Two vectors are given by
a = 3.7i + 6.9j, and
b = 1.9i + 4.7j.
Find
(b) a·b =
(c) (a + b)·b =
(d) the component of a in the direction of b =
.
To find the dot product of two vectors, we multiply their corresponding components and then sum them up.

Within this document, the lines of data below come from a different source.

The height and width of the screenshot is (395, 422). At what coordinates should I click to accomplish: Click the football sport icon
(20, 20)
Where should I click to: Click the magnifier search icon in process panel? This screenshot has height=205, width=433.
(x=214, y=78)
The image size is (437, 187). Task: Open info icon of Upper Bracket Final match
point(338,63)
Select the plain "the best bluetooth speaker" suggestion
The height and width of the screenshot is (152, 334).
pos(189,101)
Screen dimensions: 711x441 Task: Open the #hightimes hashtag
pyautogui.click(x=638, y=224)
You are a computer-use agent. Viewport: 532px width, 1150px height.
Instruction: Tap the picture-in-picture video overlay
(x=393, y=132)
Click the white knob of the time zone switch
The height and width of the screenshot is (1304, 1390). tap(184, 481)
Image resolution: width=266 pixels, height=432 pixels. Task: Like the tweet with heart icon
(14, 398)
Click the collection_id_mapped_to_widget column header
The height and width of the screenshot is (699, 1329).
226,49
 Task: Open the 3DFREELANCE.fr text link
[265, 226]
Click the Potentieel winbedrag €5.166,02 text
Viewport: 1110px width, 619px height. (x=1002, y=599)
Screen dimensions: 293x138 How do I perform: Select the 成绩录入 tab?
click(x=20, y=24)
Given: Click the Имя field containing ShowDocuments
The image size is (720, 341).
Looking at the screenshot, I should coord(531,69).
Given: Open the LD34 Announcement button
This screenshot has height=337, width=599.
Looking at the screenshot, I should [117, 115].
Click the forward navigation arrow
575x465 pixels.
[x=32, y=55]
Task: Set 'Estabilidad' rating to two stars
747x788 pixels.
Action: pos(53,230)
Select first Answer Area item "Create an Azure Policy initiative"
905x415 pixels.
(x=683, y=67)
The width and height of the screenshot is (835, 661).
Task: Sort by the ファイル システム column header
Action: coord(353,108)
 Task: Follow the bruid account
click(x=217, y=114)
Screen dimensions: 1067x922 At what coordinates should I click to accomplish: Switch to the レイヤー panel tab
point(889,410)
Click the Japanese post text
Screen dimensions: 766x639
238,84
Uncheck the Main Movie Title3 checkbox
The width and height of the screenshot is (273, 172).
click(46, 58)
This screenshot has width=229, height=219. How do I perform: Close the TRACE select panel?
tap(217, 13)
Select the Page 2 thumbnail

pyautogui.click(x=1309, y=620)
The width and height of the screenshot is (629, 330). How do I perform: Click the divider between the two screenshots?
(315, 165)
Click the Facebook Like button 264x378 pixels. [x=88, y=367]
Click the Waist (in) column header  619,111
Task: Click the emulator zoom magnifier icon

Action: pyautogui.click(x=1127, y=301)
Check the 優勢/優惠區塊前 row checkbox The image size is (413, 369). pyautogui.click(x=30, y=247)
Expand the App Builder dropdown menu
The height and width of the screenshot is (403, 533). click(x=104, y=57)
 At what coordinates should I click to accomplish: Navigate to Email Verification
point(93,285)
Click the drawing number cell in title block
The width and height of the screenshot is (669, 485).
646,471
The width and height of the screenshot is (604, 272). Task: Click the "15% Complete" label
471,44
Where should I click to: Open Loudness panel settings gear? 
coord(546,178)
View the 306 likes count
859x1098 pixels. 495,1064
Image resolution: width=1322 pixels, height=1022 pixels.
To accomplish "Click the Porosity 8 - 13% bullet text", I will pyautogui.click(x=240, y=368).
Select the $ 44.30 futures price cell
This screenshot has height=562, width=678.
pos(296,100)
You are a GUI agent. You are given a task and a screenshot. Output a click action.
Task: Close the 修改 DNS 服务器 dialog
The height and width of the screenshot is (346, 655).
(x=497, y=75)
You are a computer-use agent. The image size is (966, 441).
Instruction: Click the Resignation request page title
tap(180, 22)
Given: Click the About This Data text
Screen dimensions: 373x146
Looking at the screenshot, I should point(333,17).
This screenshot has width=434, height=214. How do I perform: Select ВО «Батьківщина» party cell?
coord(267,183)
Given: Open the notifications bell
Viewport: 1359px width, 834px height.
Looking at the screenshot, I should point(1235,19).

b) To find a·b, we can multiply the corresponding components of vectors a and b and then sum them up:
a·b = (3.7 * 1.9) + (6.9 * 4.7)
= 7.03 + 32.43
= 39.46
So, a·b = 39.46.
c) To find (a + b)·b, we first need to find the sum of vectors a and b. We can add their corresponding components:
(a + b) = (3.7 + 1.9)i + (6.9 + 4.7)j
= 5.6i + 11.6j
Now, we can find the dot product of (a + b) and b:
(a + b)·b = (5.6 * 1.9) + (11.6 * 4.7)
= 10.64 + 54.52
= 65.16
So, (a + b)·b = 65.16.
d) To find the component of vector a in the direction of vector b, we can use the formula:
component of a in the direction of b = (a·b) / |b|
First, we need to find the magnitude (or length) of vector b. The magnitude of a vector is given by the square root of the sum of the squares of its components:
|b| = sqrt((1.9)^2 + (4.7)^2)
= sqrt(3.61 + 22.09)
= sqrt(25.7)
= 5.07
Now, we can calculate the component of a in the direction of b:
component of a in the direction of b = (a·b) / |b|
= 39.46 / 5.07
= 7.79
So, the component of a in the direction of b is 7.79.